Millennium Space Systems, a Boeing Company, completed a Critical Design Review for the U.S. Space Force’s Space Systems Command’s Missile Track Custody, or MTC, program mission payload.
“This initial CDR process marks 18 months of hard design work that is necessary to build the next generation of affordable OPIR sensors that can detect and maintain custody of emerging missile threats,” stated Lt Col Gary Goff, materiel leader, Resilient Missile Warning/Tracking/Defense Space, Resilient Missile Warning/Tracking/Defense Acquisition Delta, Space Systems Command’s (SSC) Space Sensing (SN) Directorate.
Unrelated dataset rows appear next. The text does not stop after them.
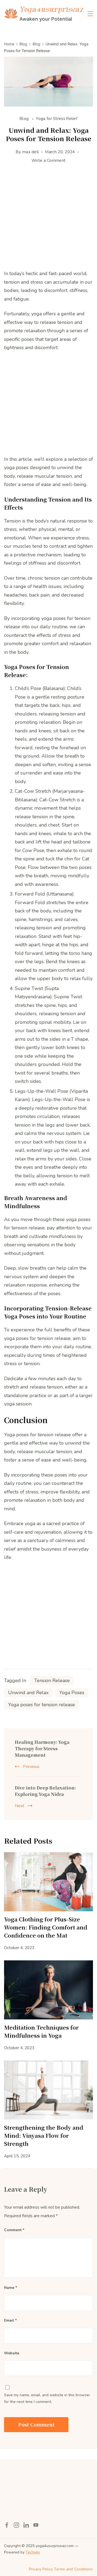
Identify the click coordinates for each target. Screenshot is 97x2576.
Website (11, 2353)
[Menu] (90, 13)
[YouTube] (36, 2525)
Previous (31, 1767)
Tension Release (52, 1680)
The MTC payload takes advantage of five years of development work at Boeing, employing high levels of on-board track autonomy to enable exceptional booster and hypersonic glide vehicle target detection and tracking.
“We’re marching forward to meet the threat,” said Jason Kim, chief executive officer, Millennium Space Systems. “We developed a world-class system and digital model that gives our customer the ability to accurately track hypersonic glide vehicles and modern threats.”
Millennium will transition into space and ground segment development for a projected launch in 2026. As shown during the mission payload CDR, a wholly-digital engineering environment will continue to be employed to shorten design cycles and further reduce cost.
The initial contract delivers and validates missile tracking designs and verifies predicted performance. MTC is paving the way for operational systems and is key to SSC’s digital engineering strategy – the “try before you buy” approach.